* [DIRECTION 1]:
Copy out the part of the passage on the DPA zeros that opens with the words containing "Due to this" and closes with "in Lemma 3.1.".
* [DIRECTION 2]:
In the passage on the DPA zeros, what does the first result presented identify?

* [PAGE EXTRACT]:
◆ ◆ ◆

Due to this clustering phenomenon, the main reasoning that underpins classical DPA cannot be carried over. Starting from the expression (2.8), we need to investigate what becomes of the term $$c_0/(1-Z_0)$$, and moreover, the validity of the exponentially small phrase in (2.8) and the actual N-range both become delicate matters that need detailed information about the distribution of the zeros as in Lemma 3.1.

Let us first present a result that identifies the relevant N-range:

## Proposition 3.2

\begin{aligned} \frac{1}{Z_0^{N+1}}=\exp \Bigl (\frac{-2L\gamma \mu }{\sigma ^2}\Bigr )(1+O(s^{-1/2})) \end{aligned}
(3.6)
when $$N+1=L\sqrt{s}$$ with $$L>0$$ bounded away from 0 and $$\infty$$.

## Proof

We have from (3.2) and (3.5) that $$Z_0=1+\frac{2\gamma \mu }{\sigma ^2\sqrt{s}}+O\left( \frac{1}{s}\right)$$. Hence
\begin{aligned} \frac{1}{Z_0^{N+1}} = \exp \Bigl ({-}L\sqrt{s} \ln \Bigl ( 1+\frac{2\gamma \mu }{\sigma ^2\sqrt{s}}+O(s^{-1})\Bigr )\Bigr ) = \exp \Bigl (\frac{-L\gamma \mu }{\sigma ^2}+O(s^{-1/2})\Bigr )\nonumber \\ \end{aligned}
(3.7)

◆ ◆ ◆

* [SUPPLIED DATA]:
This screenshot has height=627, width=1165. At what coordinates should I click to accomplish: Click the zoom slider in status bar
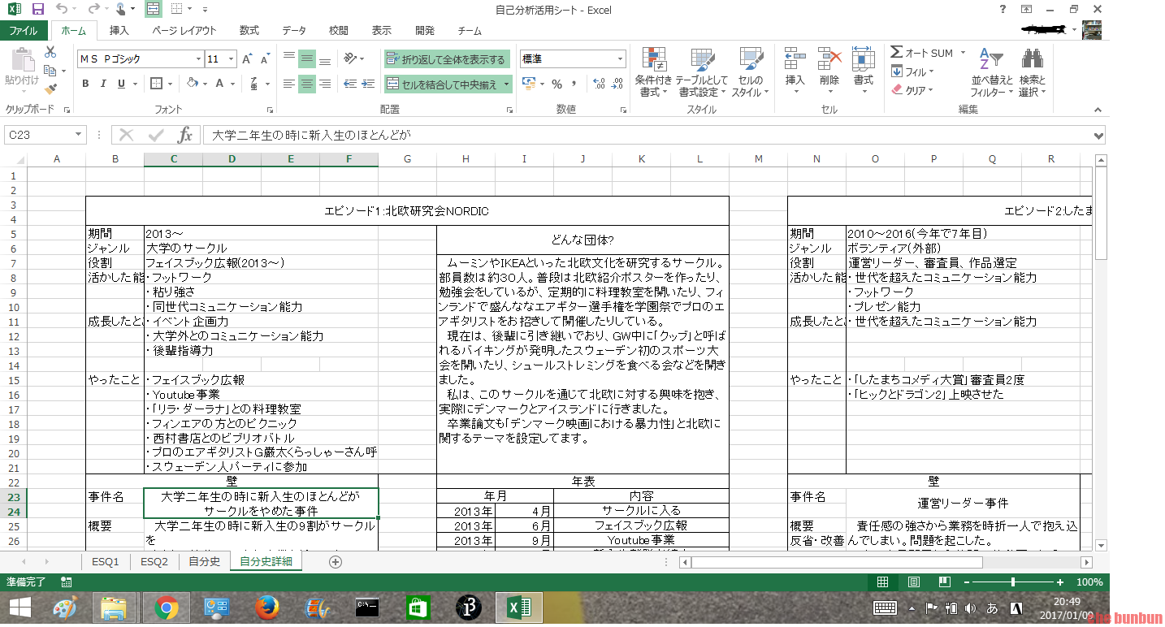pos(1012,582)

◆ ◆ ◆

* [PROBLEM SOLUTION 1]:
Due to this clustering phenomenon, the main reasoning that underpins classical DPA cannot be carried over. Starting from the expression (2.8), we need to investigate what becomes of the term $$c_0/(1-Z_0)$$, and moreover, the validity of the exponentially small phrase in (2.8) and the actual N-range both become delicate matters that need detailed information about the distribution of the zeros as in Lemma 3.1.

* [PROBLEM SOLUTION 2]:
The relevant N-range.